Document passage:
A Shift in the Exercise Paradigm


The goal of exercise is, of course, to get better. So why is it that many coaches and exercisers are still attempting to destroy themselves in the gym? Is it for some strange form of penance?

A change is long overdue.

change_sign

Old style
Pain=Progress

Discomfort=progress

tired, sweating, vomiting=fat loss, more progress

The pump. The burn. Soreness. Crippling soreness. “Can’t even sit down.”

Rhabdomyolysis. Exhaustion. Death.

New Style
No Pain=Progress

Feeling Good=progress

Smooth, strong, coordinated movement=fat loss, gain muscle, hot body, more progress

Somewhere along the way we got lost. We heard that you have to tear down muscle to rebuild it stronger and we ran with it. We realized that people who ran a lot were good at breathing. People who took more breaths, faster; they were better at taking more breaths faster. So this idea of a soul-crushing workout is not only the supposed key to maximum progress, but now it’s even a badge of honor equated to fighting in a war.

First, let me just simply say this; I have known a lot of military personnel who have been to war. Implying that your workout was a “war,” “battle,” or whatever else, is straight up ignorant and insulting. Don’t lower yourself into falling victim to this kind of thinking.

Secondly, maximum progress is entirely about how much closer a session brings you to your goals. The key to progress is something I try to communicate succinctly; “Better Every Day.”

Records
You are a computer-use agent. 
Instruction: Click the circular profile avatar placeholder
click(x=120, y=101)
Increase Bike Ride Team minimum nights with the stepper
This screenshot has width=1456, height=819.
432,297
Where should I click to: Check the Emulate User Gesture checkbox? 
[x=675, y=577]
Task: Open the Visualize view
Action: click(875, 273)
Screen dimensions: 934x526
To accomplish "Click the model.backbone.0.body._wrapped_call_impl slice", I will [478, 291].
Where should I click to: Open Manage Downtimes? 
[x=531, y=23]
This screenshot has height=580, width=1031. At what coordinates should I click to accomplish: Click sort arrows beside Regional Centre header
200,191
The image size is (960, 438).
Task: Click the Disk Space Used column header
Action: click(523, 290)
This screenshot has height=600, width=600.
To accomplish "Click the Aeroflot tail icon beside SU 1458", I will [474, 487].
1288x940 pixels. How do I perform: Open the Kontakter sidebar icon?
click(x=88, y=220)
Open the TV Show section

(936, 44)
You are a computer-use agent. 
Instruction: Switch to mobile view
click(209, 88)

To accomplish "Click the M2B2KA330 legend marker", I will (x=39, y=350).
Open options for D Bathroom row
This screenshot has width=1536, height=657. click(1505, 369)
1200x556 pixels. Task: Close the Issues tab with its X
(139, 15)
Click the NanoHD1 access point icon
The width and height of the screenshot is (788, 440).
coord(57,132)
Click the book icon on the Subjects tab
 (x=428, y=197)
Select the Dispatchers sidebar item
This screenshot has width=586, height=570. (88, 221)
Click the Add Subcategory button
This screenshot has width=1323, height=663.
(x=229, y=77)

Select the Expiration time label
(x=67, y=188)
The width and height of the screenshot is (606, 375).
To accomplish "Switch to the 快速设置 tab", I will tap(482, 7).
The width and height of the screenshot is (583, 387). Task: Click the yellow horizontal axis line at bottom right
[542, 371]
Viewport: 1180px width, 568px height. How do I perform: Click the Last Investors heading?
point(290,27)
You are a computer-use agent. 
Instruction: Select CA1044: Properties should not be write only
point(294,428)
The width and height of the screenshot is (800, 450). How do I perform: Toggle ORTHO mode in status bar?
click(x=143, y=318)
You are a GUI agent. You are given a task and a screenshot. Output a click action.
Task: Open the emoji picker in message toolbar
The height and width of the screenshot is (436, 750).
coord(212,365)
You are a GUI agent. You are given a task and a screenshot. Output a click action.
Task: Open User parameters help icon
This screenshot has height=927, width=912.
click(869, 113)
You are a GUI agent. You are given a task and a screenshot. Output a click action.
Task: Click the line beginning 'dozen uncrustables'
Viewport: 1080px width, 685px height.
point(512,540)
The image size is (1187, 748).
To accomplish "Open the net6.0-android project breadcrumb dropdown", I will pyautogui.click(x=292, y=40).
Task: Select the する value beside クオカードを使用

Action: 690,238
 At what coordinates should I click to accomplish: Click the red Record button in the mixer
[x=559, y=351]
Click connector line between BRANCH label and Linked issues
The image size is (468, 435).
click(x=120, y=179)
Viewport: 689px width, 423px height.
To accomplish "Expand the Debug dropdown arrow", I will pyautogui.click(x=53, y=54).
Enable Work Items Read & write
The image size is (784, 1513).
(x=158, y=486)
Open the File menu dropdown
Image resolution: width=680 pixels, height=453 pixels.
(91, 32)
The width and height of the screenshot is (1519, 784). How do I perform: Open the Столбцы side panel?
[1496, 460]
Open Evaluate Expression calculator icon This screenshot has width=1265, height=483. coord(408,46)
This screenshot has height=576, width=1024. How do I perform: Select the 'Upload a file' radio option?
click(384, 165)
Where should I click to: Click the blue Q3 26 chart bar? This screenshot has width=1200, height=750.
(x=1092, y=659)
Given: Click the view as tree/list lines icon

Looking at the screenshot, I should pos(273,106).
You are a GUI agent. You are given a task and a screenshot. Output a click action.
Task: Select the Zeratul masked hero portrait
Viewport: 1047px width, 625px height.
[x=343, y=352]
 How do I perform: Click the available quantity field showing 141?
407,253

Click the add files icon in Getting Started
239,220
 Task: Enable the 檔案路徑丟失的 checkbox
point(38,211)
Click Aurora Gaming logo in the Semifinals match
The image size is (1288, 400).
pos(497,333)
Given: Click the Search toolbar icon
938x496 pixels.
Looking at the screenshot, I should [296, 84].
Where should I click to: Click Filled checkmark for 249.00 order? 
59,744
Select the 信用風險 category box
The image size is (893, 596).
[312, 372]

Challenges:
1/ Copy the passage of the exercise paradigm article starting at "A Shift in the" and ending at "is long overdue.".
2/ Proceed with the article on the shift in the exercise paradigm from the point where it stops.

Outputs for the tasks:
1/
A Shift in the Exercise Paradigm


The goal of exercise is, of course, to get better. So why is it that many coaches and exercisers are still attempting to destroy themselves in the gym? Is it for some strange form of penance?

A change is long overdue.

2/
When you leave the gym, you should feel better than when you walked in. The goal every single time should simply be better.

When you get right down to it, nobody eats to feel so full that they have stomach pains. We eat to enjoy the taste and become satieted. To remove hunger. Training should be approached the same way.

You should find a way to leave feeling less pain (if any). You should feel better, and move better than when you walked in.

The reason we train, no matter who you are, is to simply be better. That is always the goal. No one trains to decrease the amount they can lift, lower their vertical jump, run slower, or feel more pain.

It seems silly when it’s laid out like that, but most people leave the gym more busted up and weaker than when they walked in.

Stop focusing on more, and start focusing on better. Stick with the 80% rule and listen to your body.

Feel better, move better, lift better.

Better Every Day.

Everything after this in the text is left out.